Can you show me a continuous function $f \colon \mathbb{R}^n\to\mathbb{R}^m$ that satisfies $f(a+b)=f(a)+f(b)$ but is not linear?

We have that $$f(0)=f(0+0)=2f(0)\implies f(0)=0\\ f(x-x)=f(0)=f(x)+f(-x)=0\implies f(-x)=-f(x)\\ f(nx)=f(x+x+\dots+x)=f(x)+\dots+f(x)=nf(x)\quad \forall n \in \mathbb{N}$$ But $$ f(-nx)=-f(nx)=-nf(x) $$ So: $$ f(ax)=af(x) \quad \forall a \in \mathbb{Z} $$


Solution 1:

Nobody can, because a continuous function $f \colon \mathbb{R}^n\to\mathbb{R}^m$ satisfying $$ f(x+y)=f(x)+f(y) $$ for all $x,y\in\mathbb{R}^n$ is linear.

The proof is quite easy.

  1. $f(ax)=af(x)$ for all $a\in\mathbb{Z}$ and $x\in\mathbb{R}^n$
  2. $f(\frac{a}{b}x)=\frac{a}{b}f(x)$, for all $\frac{a}{b}\in\mathbb{Q}$ and all $x\in\mathbb{R}^n$

  3. $f(rx)=rf(x)$, for all $r\in\mathbb{R}$ and all $x\in\mathbb{R}^n$.

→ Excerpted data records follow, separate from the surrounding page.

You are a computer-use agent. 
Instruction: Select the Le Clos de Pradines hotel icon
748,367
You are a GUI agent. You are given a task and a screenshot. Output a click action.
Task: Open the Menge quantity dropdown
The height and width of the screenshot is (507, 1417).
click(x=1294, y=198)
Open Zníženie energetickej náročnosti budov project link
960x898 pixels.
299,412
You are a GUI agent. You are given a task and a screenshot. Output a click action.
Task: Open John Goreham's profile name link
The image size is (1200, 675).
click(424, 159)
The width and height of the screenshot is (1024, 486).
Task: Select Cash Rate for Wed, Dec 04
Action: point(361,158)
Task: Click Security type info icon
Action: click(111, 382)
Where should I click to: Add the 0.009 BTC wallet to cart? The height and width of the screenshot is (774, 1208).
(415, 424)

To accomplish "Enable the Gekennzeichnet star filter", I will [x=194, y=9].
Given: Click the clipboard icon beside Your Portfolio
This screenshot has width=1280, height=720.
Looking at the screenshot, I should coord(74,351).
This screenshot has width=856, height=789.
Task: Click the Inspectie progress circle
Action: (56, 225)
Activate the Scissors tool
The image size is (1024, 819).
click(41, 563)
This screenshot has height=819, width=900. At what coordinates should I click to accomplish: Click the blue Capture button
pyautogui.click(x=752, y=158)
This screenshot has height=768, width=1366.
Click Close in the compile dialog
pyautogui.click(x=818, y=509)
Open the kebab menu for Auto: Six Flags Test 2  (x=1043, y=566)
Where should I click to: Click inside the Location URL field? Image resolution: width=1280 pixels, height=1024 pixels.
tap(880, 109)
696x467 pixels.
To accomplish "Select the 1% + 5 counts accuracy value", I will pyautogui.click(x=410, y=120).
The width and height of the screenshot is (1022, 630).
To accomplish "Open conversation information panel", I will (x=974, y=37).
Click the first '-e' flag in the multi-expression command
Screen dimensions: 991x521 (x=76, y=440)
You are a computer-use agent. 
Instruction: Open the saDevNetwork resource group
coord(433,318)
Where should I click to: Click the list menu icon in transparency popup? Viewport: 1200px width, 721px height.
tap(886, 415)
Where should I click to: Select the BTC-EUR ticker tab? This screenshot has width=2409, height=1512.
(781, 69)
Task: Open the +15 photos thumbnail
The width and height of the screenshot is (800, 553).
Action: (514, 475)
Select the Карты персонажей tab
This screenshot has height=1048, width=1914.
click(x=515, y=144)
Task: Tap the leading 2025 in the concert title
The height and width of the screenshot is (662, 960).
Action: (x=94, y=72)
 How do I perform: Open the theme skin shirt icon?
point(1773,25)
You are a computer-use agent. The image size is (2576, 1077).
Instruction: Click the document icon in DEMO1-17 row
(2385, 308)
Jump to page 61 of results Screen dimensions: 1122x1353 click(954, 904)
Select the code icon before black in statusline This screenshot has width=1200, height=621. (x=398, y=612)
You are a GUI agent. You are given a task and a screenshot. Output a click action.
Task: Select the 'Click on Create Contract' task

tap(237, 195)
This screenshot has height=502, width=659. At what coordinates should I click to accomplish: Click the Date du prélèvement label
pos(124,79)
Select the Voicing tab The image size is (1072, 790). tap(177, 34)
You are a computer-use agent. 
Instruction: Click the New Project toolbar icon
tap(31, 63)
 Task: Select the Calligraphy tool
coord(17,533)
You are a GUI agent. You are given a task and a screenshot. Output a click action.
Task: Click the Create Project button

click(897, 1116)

For the last step, if $r\in\mathbb{R}$, consider a sequence $q_k$ in $\mathbb{Q}$ converging to $r$. Then $q_kx$ is a sequence in $\mathbb{R}^n$ converging to $rx$ and $q_kf(x)$ is a sequence in $\mathbb{R}^m$ converging to $rf(x)$. By continuity of $f$, $$ f(rx)=f(\lim_{k\to\infty}q_kx)= \lim_{k\to\infty}f(q_kx)= \lim_{k\to\infty}q_kf(x)= rf(x) $$

Solution 2:

The general counterexample for a function satisfying $$ f(a+b)=f(a)+f(b) $$ but not being linear is to take a Hamel basis and acting with different linear maps on the elements of such a basis.